Multiscale Modeling and Simulation

Molecular dynamics (MD) is a computer simulation method for analyzing the physical movements of atoms and molecules. The atoms and molecules are allowed to interact for a fixed period of time, giving a view of the dynamic "evolution" of the system. In the most common version, the trajectories of atoms and molecules are determined by numerically solving Newton's equations of motion for a system of interacting particles, where forces between the particles and their potential energies are often calculated using interatomic potentials or molecular mechanics force fields. The method is applied mostly in chemical physics, materials science, and biophysics.

I was introduced to MD simulations in 2017. Since then I have been part of a number of research projects, where my job was to conduct MD simulations in the open-source MD simulation software LAMMPS. I have developed/co-developed a number of LAMMPS input codes such as:

1. Uni-directional and bi-directional tensile test simulation.

2. Tensile test simulation of nanowires.

3. Vibration test simulation of nanowires.

4. Explosive boiling simulation of liquid argon and water.

5. MD simulation of polycrystalline Lithium aluminum titanium phosphate (LATP) using ReaxFF potential.
   -For the calculation of diffusion coefficient and conductivity from MSD data using Nernst-Einstein equation

6. Simulation to calculate viscosity of nanofluids.

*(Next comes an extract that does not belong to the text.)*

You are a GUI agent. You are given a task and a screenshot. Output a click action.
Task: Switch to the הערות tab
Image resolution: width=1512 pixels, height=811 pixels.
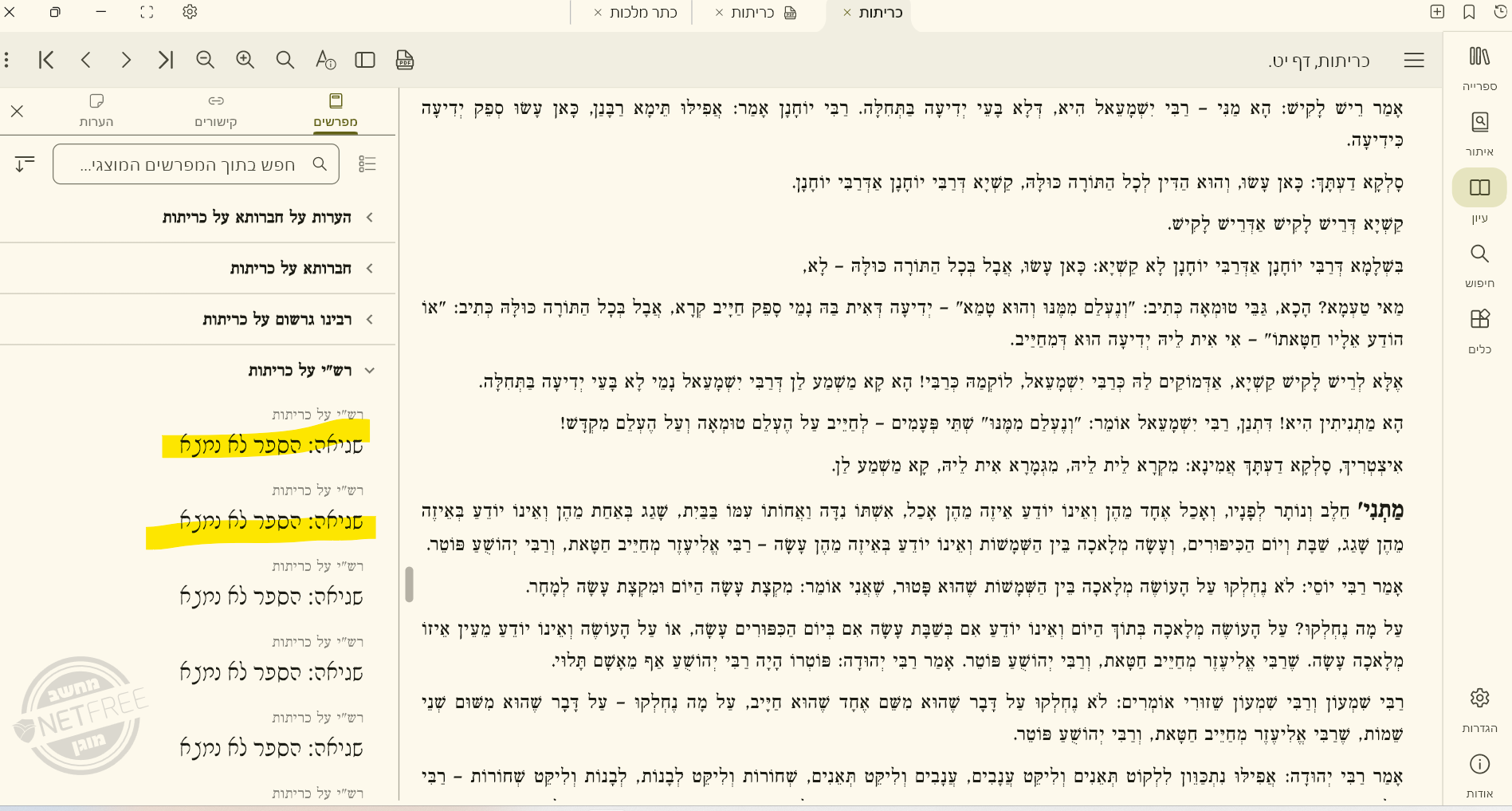click(x=96, y=110)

7. RNEMD simulation to calculate thermal conductivity of silicon.

8. Unidirectional solidification simulation of metals.

9. Combustion simulation of methane using ReaxFF potential.

I have published 3 MD related publications (details on publications section). Currently I am learning to develop Modified Embedded Atom Method (MEAM) potential for AlSi12 additive manufacturing alloy. I intend to be an expert in MD simulation and incorporate MD with data science and experimental research.